The Age of Screen Printing

Printed t-shirts have been a common form of self-expression for more than 60 years. From witty sayings to popular brand logos, printed t-shirts are used to convey who we are, where we’ve been, and what we stand for; but where did the idea come from to turn a piece of clothing into walking a billboard?

One of the earliest recorded images of a printed t-shirt appeared on the cover of LIFE magazine in the early 1940’s, about 40 years after the introduction of the t-shirt. By the early 1950’s multiple companies near Miami, FL had started printing t-shirts as way to promote local resorts and popular tourist destinations and by the 1960’s screen-printed t-shirts had taken the form of individual expression that they remain true to this day.


Adapted from early forms of stenciling (stencil printing), evidence of early garment printing can be traced back hundreds of years prior to the invention of the t-shirt. Evolving around Asia and eventually spreading through Europe in the late 1700’s, early garment printing was a tedious process that involved creating stencils by hand and crafting screens made of silk to imprint ink onto the surface of cloth or paper. Due to the expense and limited availability of silk, this form of printing was a service reserved for the wealthy.

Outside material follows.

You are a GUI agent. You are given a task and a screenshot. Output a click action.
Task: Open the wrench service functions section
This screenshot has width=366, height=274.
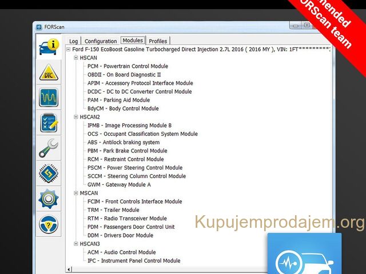pos(49,148)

Early forms of garment printing used natural dyes and inks to transfer images onto cloth or paper, but it wasn’t until the early 1900’s that printers began experimenting with different compounds and chemicals to create a more consistent and quality process of printing. As printing processes continued to improve, so did the materials. In 1959 a new ink suspension known as Plastisol was created. Plastisol provided a more durable, consistent result than water-based inks and became the leading choice for textile and garment screen printing.

What originally started as a slow, manual routine has since evolved into a fast, efficient process. Screen printed t-shirts and apparel are often created in bulk using various types of rotary screen presses. Rotary presses have a screen for each color that will be used for a particular garment; i.e. a 4-screen press can accommodate a 4-color design. Presses are available in manual configurations or automatic configurations. Manual presses require an operator to physically load ink and force it through each press with a squeegee; high-end automatic presses are capable of performing these tasks on their own with larger models capable of producing more than 1,000 shirts per hour. 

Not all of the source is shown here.